Bankrupt SemGroup LP Lays Off 110 Tulsa Workers, 250 Nationwide

August 13, 2008

By Jerry Shottenkirk

SemGroup LP laid off 110 workers Monday in Tulsa, 250 nationwide, the bankrupt company confirmed.

Spokeswoman Brenda Adrian said the layoffs are effective immediately.

“They were informed in individual meetings,” Adrian said of how workers were told of the layoffs.

Adrian said SemGroup must obtain approval of severance-package offerings from the Delaware Bankruptcy Court. She said approval would be requested on Aug. 18.

“It’s a two-week severance and one-month outplacement assistance,” she said.

Adrian had no information on how much the company hopes to save through the 250-worker layoff.
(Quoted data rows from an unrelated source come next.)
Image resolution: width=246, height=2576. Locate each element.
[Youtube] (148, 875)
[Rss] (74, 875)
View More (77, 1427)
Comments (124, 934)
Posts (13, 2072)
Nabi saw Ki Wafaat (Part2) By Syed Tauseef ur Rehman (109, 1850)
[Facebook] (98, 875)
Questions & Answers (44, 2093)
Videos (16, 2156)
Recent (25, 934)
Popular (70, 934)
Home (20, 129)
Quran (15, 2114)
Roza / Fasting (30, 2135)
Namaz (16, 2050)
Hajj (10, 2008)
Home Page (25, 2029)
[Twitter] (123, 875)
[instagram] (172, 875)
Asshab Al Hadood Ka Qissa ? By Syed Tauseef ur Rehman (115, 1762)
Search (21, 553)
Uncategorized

Before the layoffs, SemGroup had about 2,000 total workers, about 400 in Tulsa.

Adrian said company officials have not revealed any information about future layoffs.

Citing $2.4 billion in oil-future trading losses, SemGroup filed for Chapter 11 bankruptcy reorganization on July 22.

Last week, it received court approval for $150 million in financing to maintain operations.

SemGroup plans to sell off all of its assets as part of the bankruptcy proceeding.

Also on Monday, several companies that released quarterly financial figures outlined the potential impact of the SemGroup bankruptcy on their balance sheets.

Canada-based Crescent Point Energy Trust reported a net loss for the second quarter of (Can.)$353.7 million or $2.83 per share, compared with $117.8 million or $1.17 per share during the same period last year.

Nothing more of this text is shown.